Deze Schotse chef-onderzoeker maakte een wereldreis om oude en inheemse recepten en traditionele bereidingswijze van insecten te documenteren. Hij legde dat vast in zijn documentairefilm BUGS en was in 2014 op een festival in Amsterdam, waar hij geroosterde termieten serveerde (die hij had meegesmokkeld uit Kenia). Ik noteerde toen dat ze inderdaad smakelijk waren, rijk aan umami, met notige en paddenstoelachtige tonen.

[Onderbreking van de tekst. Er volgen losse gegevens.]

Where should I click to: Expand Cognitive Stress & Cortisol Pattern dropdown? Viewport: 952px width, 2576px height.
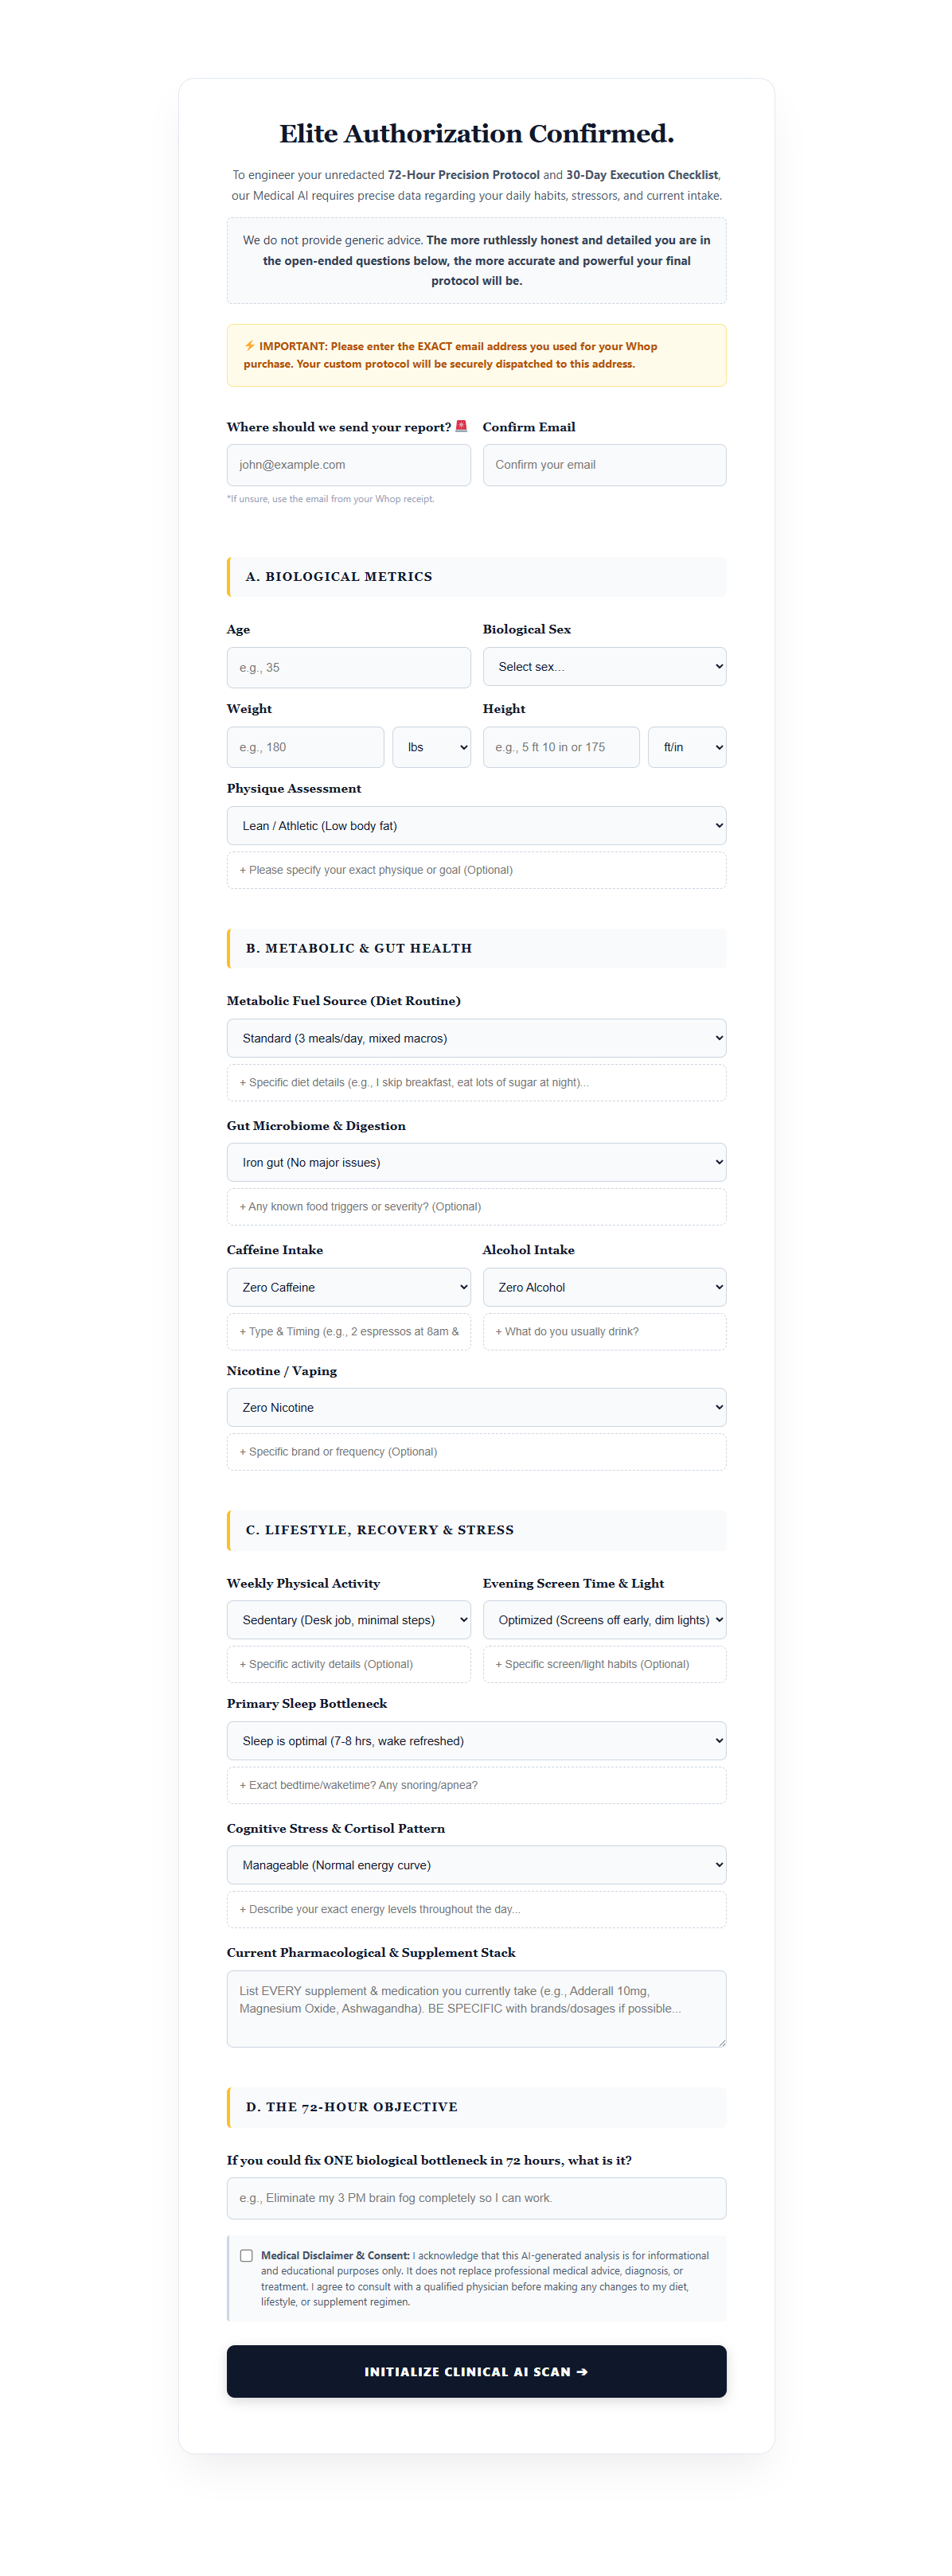(x=476, y=1865)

„Termieten worden vooral in Oost-Afrika veel gegeten. Ze zijn ontzettend voedzaam. De volvette koninginnen – bij sommige soorten vingergrote worsten – worden traditioneel aan ondervoede baby’s gevoerd om aan te sterken”, vertelt Reade aan de telefoon. „Maar de koningin eten is als de koe doodmaken in plaats van de melk te drinken.” Het zijn over het algemeen de uitvliegende ‘prinsen en prinsessen’ die worden gegeten. In zijn docu is te zien hoe Afrikaanse mannen pijpleidingen van klei maken rondom de nesten die uitkomen in afgesloten bakjes. Door al trommelend op boomstammen regen na te bootsen lokken ze de termieten naar buiten.
De vleugeltjes zijn niet lekker in je mond. Het is dus zaak ze goed te roosteren. Dan verdwijnen de vliesvleugeltjes, een beetje zoals de velletjes rond de pinda’s. Daarna hou je een pan vol vette toasty, notige eiwitbommetjes over. Heerlijk als snack of op een sandwich. Na honingmieren zijn het Reade’s favoriete insecten.